Problem details:
Copy out all of the entries below, substituting "Find the position of" for each "Identify the location of" and leaving everything else the same.

================================

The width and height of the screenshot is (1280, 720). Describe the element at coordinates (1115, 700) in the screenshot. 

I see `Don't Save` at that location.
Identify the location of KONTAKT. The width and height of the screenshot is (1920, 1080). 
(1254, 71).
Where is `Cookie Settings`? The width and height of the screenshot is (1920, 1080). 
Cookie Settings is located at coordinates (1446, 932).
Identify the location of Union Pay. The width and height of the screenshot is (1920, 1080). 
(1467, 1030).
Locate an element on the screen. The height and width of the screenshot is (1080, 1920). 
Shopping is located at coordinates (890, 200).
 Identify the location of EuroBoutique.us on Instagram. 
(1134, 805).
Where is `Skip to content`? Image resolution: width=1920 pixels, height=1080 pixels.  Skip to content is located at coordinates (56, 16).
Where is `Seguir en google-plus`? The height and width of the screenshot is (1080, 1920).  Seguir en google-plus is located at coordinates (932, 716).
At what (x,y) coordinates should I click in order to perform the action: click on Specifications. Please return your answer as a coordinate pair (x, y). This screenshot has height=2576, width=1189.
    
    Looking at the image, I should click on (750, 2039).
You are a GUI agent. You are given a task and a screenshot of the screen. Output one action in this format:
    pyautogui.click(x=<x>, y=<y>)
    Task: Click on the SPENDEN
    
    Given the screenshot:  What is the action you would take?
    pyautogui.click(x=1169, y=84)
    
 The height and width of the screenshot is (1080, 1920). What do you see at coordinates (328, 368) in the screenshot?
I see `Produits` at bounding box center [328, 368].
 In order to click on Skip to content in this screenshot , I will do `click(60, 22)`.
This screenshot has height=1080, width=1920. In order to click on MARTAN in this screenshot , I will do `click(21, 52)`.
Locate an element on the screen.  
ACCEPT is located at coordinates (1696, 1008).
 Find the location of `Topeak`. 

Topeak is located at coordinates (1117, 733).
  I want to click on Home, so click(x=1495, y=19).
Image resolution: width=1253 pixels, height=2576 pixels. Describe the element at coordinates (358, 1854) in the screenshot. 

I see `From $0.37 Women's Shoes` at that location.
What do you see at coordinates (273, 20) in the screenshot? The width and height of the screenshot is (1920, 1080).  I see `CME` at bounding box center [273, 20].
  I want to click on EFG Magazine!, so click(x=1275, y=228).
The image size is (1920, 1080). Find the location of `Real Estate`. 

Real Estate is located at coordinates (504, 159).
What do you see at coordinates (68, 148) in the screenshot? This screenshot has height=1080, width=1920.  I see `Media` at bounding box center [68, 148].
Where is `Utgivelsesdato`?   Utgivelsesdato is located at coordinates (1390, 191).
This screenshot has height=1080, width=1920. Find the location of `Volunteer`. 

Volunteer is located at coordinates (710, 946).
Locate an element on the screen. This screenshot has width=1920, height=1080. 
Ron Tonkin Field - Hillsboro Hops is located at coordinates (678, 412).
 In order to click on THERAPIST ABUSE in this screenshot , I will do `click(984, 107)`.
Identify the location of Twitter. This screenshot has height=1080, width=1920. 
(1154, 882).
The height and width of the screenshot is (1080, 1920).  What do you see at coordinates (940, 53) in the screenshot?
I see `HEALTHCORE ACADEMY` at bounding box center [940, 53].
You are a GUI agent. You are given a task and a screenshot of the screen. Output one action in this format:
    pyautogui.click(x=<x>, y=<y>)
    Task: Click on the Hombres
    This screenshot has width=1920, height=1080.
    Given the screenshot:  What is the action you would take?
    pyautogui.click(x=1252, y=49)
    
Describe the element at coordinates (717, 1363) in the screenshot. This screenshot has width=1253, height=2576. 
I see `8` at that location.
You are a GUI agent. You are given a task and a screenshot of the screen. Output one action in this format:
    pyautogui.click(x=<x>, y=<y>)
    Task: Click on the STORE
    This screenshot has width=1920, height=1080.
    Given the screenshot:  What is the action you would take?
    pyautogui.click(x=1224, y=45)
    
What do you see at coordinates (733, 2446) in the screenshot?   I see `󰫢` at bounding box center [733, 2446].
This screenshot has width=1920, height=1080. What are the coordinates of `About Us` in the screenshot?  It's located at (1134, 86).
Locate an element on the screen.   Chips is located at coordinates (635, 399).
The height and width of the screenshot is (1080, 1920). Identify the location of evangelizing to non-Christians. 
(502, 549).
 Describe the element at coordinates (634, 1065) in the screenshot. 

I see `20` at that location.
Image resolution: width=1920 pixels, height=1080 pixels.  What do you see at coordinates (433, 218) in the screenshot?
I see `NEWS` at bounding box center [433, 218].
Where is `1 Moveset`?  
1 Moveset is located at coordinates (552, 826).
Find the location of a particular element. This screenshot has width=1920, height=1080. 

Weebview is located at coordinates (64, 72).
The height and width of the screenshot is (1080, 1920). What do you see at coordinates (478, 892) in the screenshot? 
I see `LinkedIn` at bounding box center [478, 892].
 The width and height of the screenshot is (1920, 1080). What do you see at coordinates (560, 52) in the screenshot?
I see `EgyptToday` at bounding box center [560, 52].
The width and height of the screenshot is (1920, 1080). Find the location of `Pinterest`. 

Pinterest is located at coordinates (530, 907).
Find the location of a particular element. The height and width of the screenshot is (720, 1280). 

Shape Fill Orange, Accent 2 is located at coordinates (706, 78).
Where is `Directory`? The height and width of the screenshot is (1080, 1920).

================================

Solution to this problem:
The width and height of the screenshot is (1280, 720). Describe the element at coordinates (1115, 700) in the screenshot. 

I see `Don't Save` at that location.
Find the position of KONTAKT. The width and height of the screenshot is (1920, 1080). 
(1254, 71).
Where is `Cookie Settings`? The width and height of the screenshot is (1920, 1080). 
Cookie Settings is located at coordinates (1446, 932).
Find the position of Union Pay. The width and height of the screenshot is (1920, 1080). 
(1467, 1030).
Locate an element on the screen. The height and width of the screenshot is (1080, 1920). 
Shopping is located at coordinates (890, 200).
 Find the position of EuroBoutique.us on Instagram. 
(1134, 805).
Where is `Skip to content`? Image resolution: width=1920 pixels, height=1080 pixels.  Skip to content is located at coordinates (56, 16).
Where is `Seguir en google-plus`? The height and width of the screenshot is (1080, 1920).  Seguir en google-plus is located at coordinates (932, 716).
At what (x,y) coordinates should I click in order to perform the action: click on Specifications. Please return your answer as a coordinate pair (x, y). This screenshot has height=2576, width=1189.
    
    Looking at the image, I should click on (750, 2039).
You are a GUI agent. You are given a task and a screenshot of the screen. Output one action in this format:
    pyautogui.click(x=<x>, y=<y>)
    Task: Click on the SPENDEN
    
    Given the screenshot:  What is the action you would take?
    pyautogui.click(x=1169, y=84)
    
 The height and width of the screenshot is (1080, 1920). What do you see at coordinates (328, 368) in the screenshot?
I see `Produits` at bounding box center [328, 368].
 In order to click on Skip to content in this screenshot , I will do `click(60, 22)`.
This screenshot has height=1080, width=1920. In order to click on MARTAN in this screenshot , I will do `click(21, 52)`.
Locate an element on the screen.  
ACCEPT is located at coordinates (1696, 1008).
 Find the location of `Topeak`. 

Topeak is located at coordinates (1117, 733).
  I want to click on Home, so click(x=1495, y=19).
Image resolution: width=1253 pixels, height=2576 pixels. Describe the element at coordinates (358, 1854) in the screenshot. 

I see `From $0.37 Women's Shoes` at that location.
What do you see at coordinates (273, 20) in the screenshot? The width and height of the screenshot is (1920, 1080).  I see `CME` at bounding box center [273, 20].
  I want to click on EFG Magazine!, so click(x=1275, y=228).
The image size is (1920, 1080). Find the location of `Real Estate`. 

Real Estate is located at coordinates (504, 159).
What do you see at coordinates (68, 148) in the screenshot? This screenshot has height=1080, width=1920.  I see `Media` at bounding box center [68, 148].
Where is `Utgivelsesdato`?   Utgivelsesdato is located at coordinates (1390, 191).
This screenshot has height=1080, width=1920. Find the location of `Volunteer`. 

Volunteer is located at coordinates (710, 946).
Locate an element on the screen. This screenshot has width=1920, height=1080. 
Ron Tonkin Field - Hillsboro Hops is located at coordinates (678, 412).
 In order to click on THERAPIST ABUSE in this screenshot , I will do `click(984, 107)`.
Find the position of Twitter. This screenshot has height=1080, width=1920. 
(1154, 882).
The height and width of the screenshot is (1080, 1920).  What do you see at coordinates (940, 53) in the screenshot?
I see `HEALTHCORE ACADEMY` at bounding box center [940, 53].
You are a GUI agent. You are given a task and a screenshot of the screen. Output one action in this format:
    pyautogui.click(x=<x>, y=<y>)
    Task: Click on the Hombres
    This screenshot has width=1920, height=1080.
    Given the screenshot:  What is the action you would take?
    pyautogui.click(x=1252, y=49)
    
Describe the element at coordinates (717, 1363) in the screenshot. This screenshot has width=1253, height=2576. 
I see `8` at that location.
You are a GUI agent. You are given a task and a screenshot of the screen. Output one action in this format:
    pyautogui.click(x=<x>, y=<y>)
    Task: Click on the STORE
    This screenshot has width=1920, height=1080.
    Given the screenshot:  What is the action you would take?
    pyautogui.click(x=1224, y=45)
    
What do you see at coordinates (733, 2446) in the screenshot?   I see `󰫢` at bounding box center [733, 2446].
This screenshot has width=1920, height=1080. What are the coordinates of `About Us` in the screenshot?  It's located at (1134, 86).
Locate an element on the screen.   Chips is located at coordinates (635, 399).
The height and width of the screenshot is (1080, 1920). Find the position of evangelizing to non-Christians. 
(502, 549).
 Describe the element at coordinates (634, 1065) in the screenshot. 

I see `20` at that location.
Image resolution: width=1920 pixels, height=1080 pixels.  What do you see at coordinates (433, 218) in the screenshot?
I see `NEWS` at bounding box center [433, 218].
Where is `1 Moveset`?  
1 Moveset is located at coordinates (552, 826).
Find the location of a particular element. This screenshot has width=1920, height=1080. 

Weebview is located at coordinates (64, 72).
The height and width of the screenshot is (1080, 1920). What do you see at coordinates (478, 892) in the screenshot? 
I see `LinkedIn` at bounding box center [478, 892].
 The width and height of the screenshot is (1920, 1080). What do you see at coordinates (560, 52) in the screenshot?
I see `EgyptToday` at bounding box center [560, 52].
The width and height of the screenshot is (1920, 1080). Find the location of `Pinterest`. 

Pinterest is located at coordinates (530, 907).
Find the location of a particular element. The height and width of the screenshot is (720, 1280). 

Shape Fill Orange, Accent 2 is located at coordinates (706, 78).
Where is `Directory`? The height and width of the screenshot is (1080, 1920).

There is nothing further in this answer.